[Element lookup records]

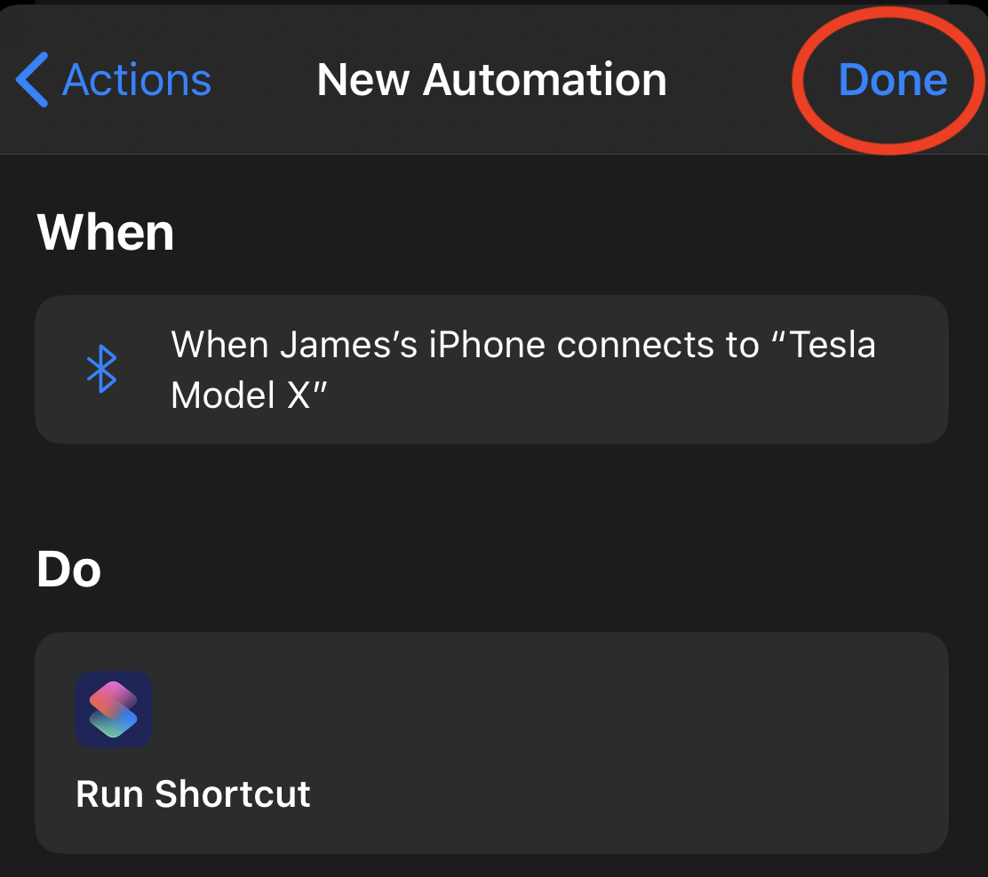Image resolution: width=988 pixels, height=877 pixels.
Task: Tap the back chevron arrow
Action: (32, 79)
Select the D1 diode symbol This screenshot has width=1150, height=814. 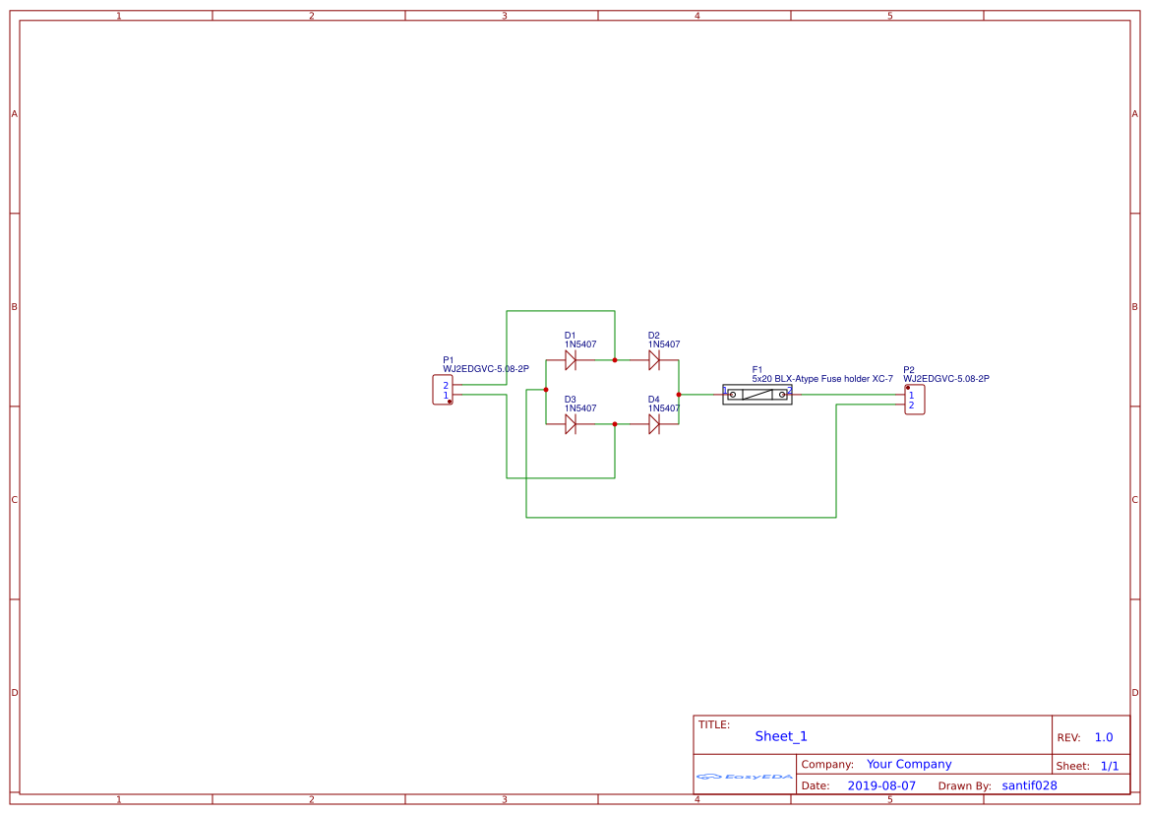click(x=571, y=360)
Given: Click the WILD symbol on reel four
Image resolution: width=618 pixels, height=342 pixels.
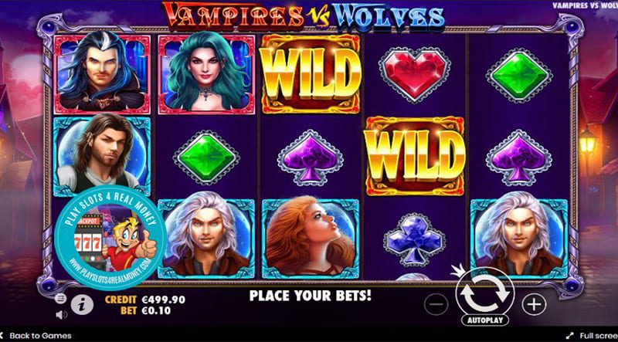Looking at the screenshot, I should point(415,156).
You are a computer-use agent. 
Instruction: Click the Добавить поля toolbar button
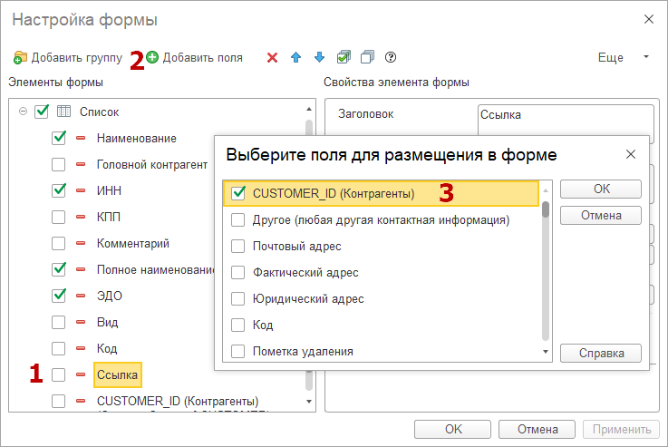pos(194,58)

» PROBLEM DESCRIPTION:
Express the lines of the listing as a JSON list of strings, one string per line with blank lines omitted, from the line containing "Given: Click the WILD symbol on reel four" through the end of the listing. Leave the pictures out.

» THE ANSWER:
[
  "Given: Click the WILD symbol on reel four",
  "Image resolution: width=618 pixels, height=342 pixels.",
  "Looking at the screenshot, I should point(415,156).",
  "You are a computer-use agent. ",
  "Instruction: Click the Добавить поля toolbar button",
  "pos(194,58)"
]